## [Requirement]
Could you output every record again, exactly as given?

[Records for the task Boundary: Start]

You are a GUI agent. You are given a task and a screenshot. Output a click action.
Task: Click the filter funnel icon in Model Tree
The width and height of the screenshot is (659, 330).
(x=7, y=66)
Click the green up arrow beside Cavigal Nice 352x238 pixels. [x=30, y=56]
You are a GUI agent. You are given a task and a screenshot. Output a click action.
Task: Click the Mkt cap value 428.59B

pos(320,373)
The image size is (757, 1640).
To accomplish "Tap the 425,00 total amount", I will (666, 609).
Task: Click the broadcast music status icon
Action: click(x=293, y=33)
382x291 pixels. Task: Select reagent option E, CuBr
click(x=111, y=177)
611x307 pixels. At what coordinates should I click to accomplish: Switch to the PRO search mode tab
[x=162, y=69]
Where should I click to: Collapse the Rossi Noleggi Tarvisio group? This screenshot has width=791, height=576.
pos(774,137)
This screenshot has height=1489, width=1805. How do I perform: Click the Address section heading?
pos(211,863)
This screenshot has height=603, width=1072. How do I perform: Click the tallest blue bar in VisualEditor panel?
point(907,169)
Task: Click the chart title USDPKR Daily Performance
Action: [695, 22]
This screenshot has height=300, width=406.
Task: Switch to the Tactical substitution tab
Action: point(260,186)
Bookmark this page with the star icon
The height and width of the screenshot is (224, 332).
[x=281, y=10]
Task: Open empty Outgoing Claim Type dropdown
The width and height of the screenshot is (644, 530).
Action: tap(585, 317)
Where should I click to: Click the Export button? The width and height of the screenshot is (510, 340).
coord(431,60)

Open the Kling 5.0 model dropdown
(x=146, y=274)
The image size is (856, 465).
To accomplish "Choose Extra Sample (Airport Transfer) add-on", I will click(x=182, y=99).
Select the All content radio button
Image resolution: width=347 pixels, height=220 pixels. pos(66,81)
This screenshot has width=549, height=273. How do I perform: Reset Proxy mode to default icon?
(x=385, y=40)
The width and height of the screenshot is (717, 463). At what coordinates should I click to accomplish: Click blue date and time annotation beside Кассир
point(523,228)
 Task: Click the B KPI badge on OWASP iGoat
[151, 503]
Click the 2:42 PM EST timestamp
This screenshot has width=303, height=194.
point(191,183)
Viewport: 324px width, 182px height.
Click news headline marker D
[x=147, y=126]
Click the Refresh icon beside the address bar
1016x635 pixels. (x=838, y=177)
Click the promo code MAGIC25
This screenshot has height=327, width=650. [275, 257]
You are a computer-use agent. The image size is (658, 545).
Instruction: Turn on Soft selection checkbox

[Records for the task Boundary: End]

## [Expected answer]
You are a GUI agent. You are given a task and a screenshot. Output a click action.
Task: Click the filter funnel icon in Model Tree
The width and height of the screenshot is (659, 330).
(x=7, y=66)
Click the green up arrow beside Cavigal Nice 352x238 pixels. [x=30, y=56]
You are a GUI agent. You are given a task and a screenshot. Output a click action.
Task: Click the Mkt cap value 428.59B

pos(320,373)
The image size is (757, 1640).
To accomplish "Tap the 425,00 total amount", I will (666, 609).
Task: Click the broadcast music status icon
Action: click(x=293, y=33)
382x291 pixels. Task: Select reagent option E, CuBr
click(x=111, y=177)
611x307 pixels. At what coordinates should I click to accomplish: Switch to the PRO search mode tab
[x=162, y=69]
Where should I click to: Collapse the Rossi Noleggi Tarvisio group? This screenshot has width=791, height=576.
pos(774,137)
This screenshot has height=1489, width=1805. How do I perform: Click the Address section heading?
pos(211,863)
This screenshot has height=603, width=1072. How do I perform: Click the tallest blue bar in VisualEditor panel?
point(907,169)
Task: Click the chart title USDPKR Daily Performance
Action: [695, 22]
This screenshot has height=300, width=406.
Task: Switch to the Tactical substitution tab
Action: point(260,186)
Bookmark this page with the star icon
The height and width of the screenshot is (224, 332).
[x=281, y=10]
Task: Open empty Outgoing Claim Type dropdown
The width and height of the screenshot is (644, 530).
Action: tap(585, 317)
Where should I click to: Click the Export button? The width and height of the screenshot is (510, 340).
coord(431,60)

Open the Kling 5.0 model dropdown
(x=146, y=274)
The image size is (856, 465).
To accomplish "Choose Extra Sample (Airport Transfer) add-on", I will click(x=182, y=99).
Select the All content radio button
Image resolution: width=347 pixels, height=220 pixels. pos(66,81)
This screenshot has width=549, height=273. How do I perform: Reset Proxy mode to default icon?
(x=385, y=40)
The width and height of the screenshot is (717, 463). At what coordinates should I click to accomplish: Click blue date and time annotation beside Кассир
point(523,228)
 Task: Click the B KPI badge on OWASP iGoat
[151, 503]
Click the 2:42 PM EST timestamp
This screenshot has width=303, height=194.
point(191,183)
Viewport: 324px width, 182px height.
Click news headline marker D
[x=147, y=126]
Click the Refresh icon beside the address bar
1016x635 pixels. (x=838, y=177)
Click the promo code MAGIC25
This screenshot has height=327, width=650. [275, 257]
You are a computer-use agent. The image size is (658, 545).
Instruction: Turn on Soft selection checkbox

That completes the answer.